Insulators Along The Alaska Hiway
by J Chester Gordon
Reprinted from "INSULATORS - Crown Jewels of the Wire", January 1981, page 20
My wife Jo and I returned to Alaska from our summer
in the Klondike and northern British Columbia in late September. It dawned on me
as we trailed along the Alcan Hiway, that soon the twelve wire telephone line
paralleling the road would be gone. More line is knocked down each year as the
Canadian and the American government contractors rebuild and pave the Alcan.
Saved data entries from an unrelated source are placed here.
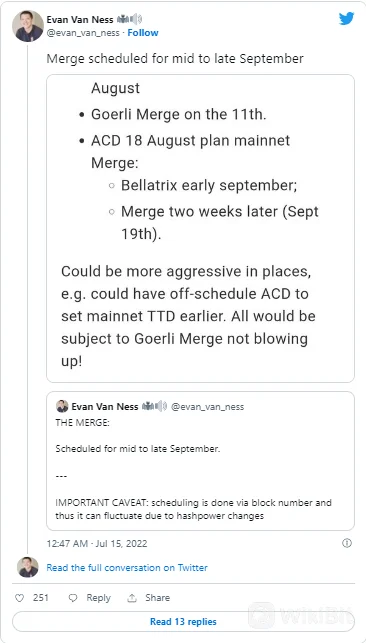
Task: Click the 251 likes count
Action: pos(41,598)
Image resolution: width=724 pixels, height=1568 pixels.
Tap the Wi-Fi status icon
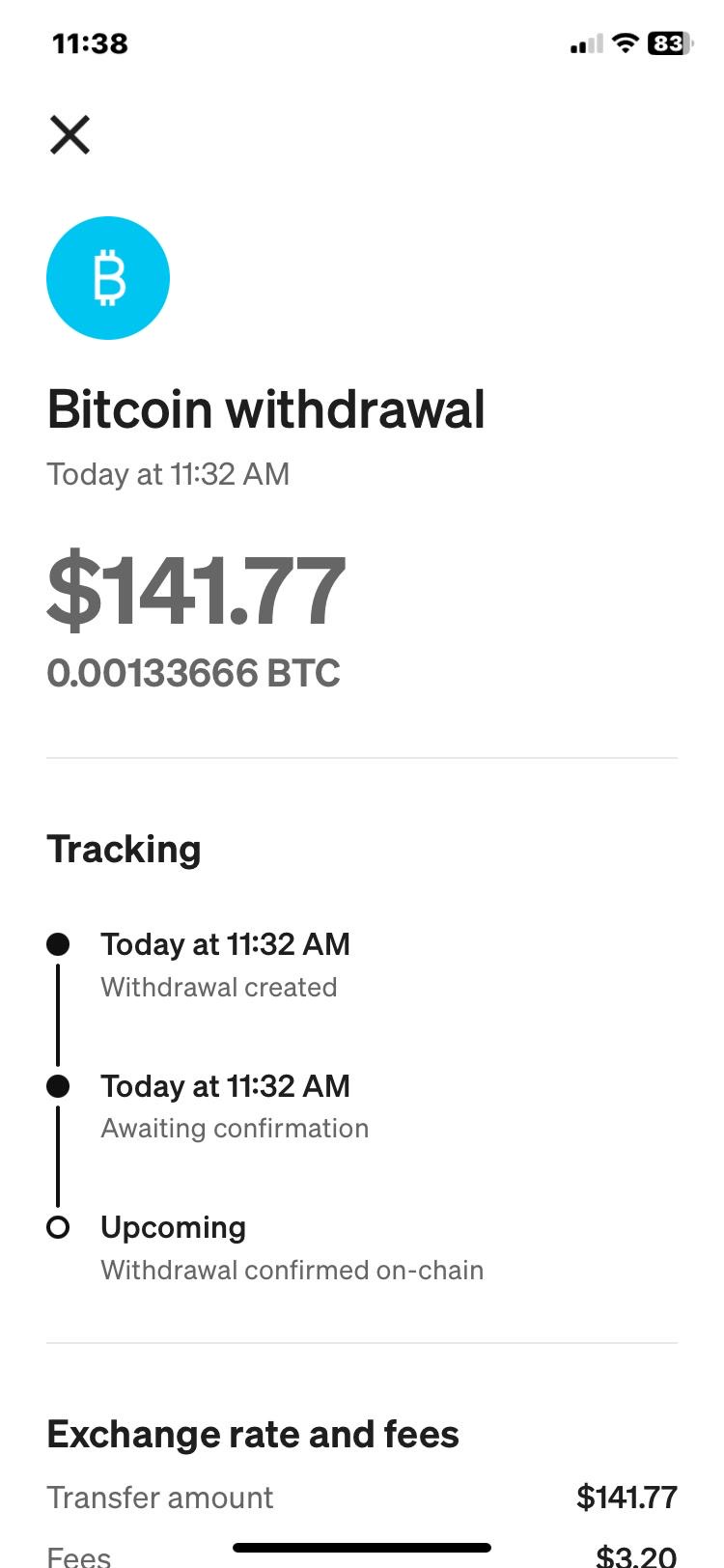click(x=626, y=43)
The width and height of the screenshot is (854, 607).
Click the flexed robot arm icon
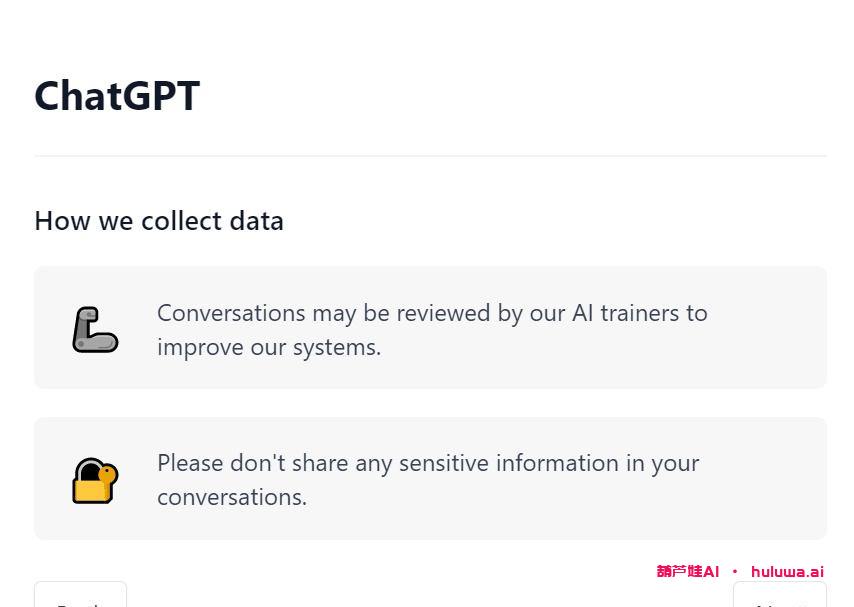(x=95, y=329)
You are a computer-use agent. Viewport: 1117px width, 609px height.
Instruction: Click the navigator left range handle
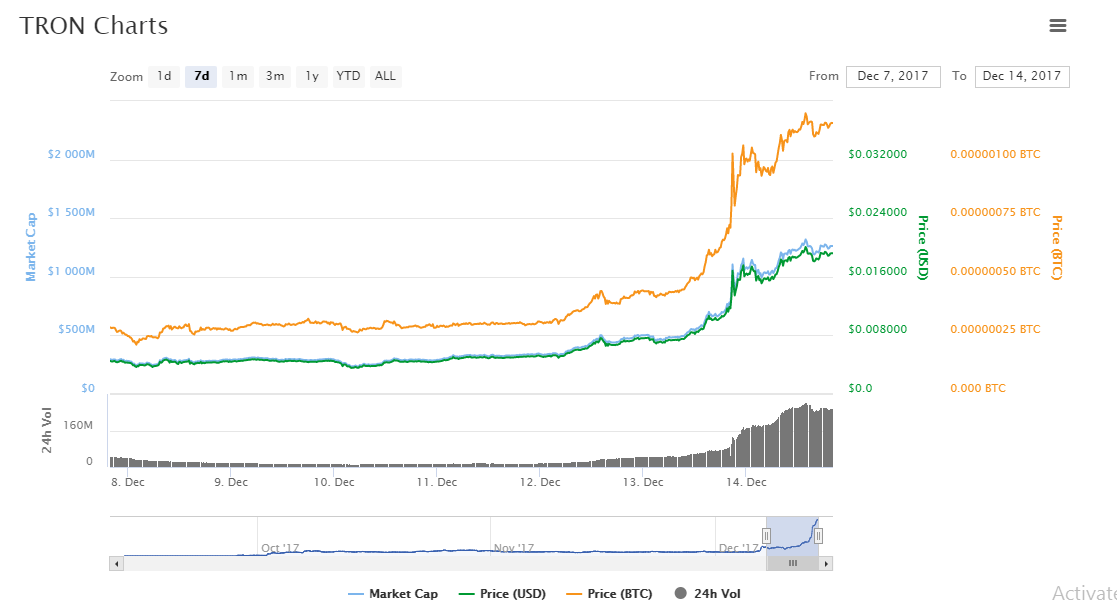point(766,536)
(Today it is called the Alaska Hiway.)
So I drove along and waited until I
spotted a telephone pole that had been hit by some heavy vehicle. It was broken
off at its base. I pulled the Blazer and Kit over to the side of the well traveled
road and went back to the pole. The two cross arms were suspended by the wires
at a height just at my finger tips when I stood on tiptoe and stretched out full
length. I hauled and crawled my way up until I was sitting astraddle the lower
cross arm about eight feet above ground.
Just after I released the first tie
wire from my first insulator, a big 25 foot Winnebago pulled up at the side of
the graveled road opposite my outfit.
"Get one for us," the driver
yelled from his seat. "I will," I responded, "if you will come
and help me."
I had just lost my pliers. When the tie wire came loose, it
released all the pressure on the one wire. The wire whipped up, throwing my
pliers about 20 feet straight up into the air.
The two men in the Winnebago got
out and came over. They retrieved my pliers from where I had seen them fall into
surrounding brush.
I recovered three mint condition insulators and two
near mints from the eleven left on the cross arms.
The two men were insulator
collectors who live in Pennsylvania. They were tickled pink to get the two clear
Whitall Tatum NO 1 pieces as historical mementos of their trip to and from
Alaska along the Alcan Hiway.
Unfortunately, all three of us were so concerned
about some authority driving up, that we didn't take time to introduce
ourselves, but dashed back to our respective vehicles and took off. They were
headed south for Haines and the Alaska Ferry system on their way home. Jo and I
still had 125 miles to go before we reached the Alaska border on our way to
Anchorage.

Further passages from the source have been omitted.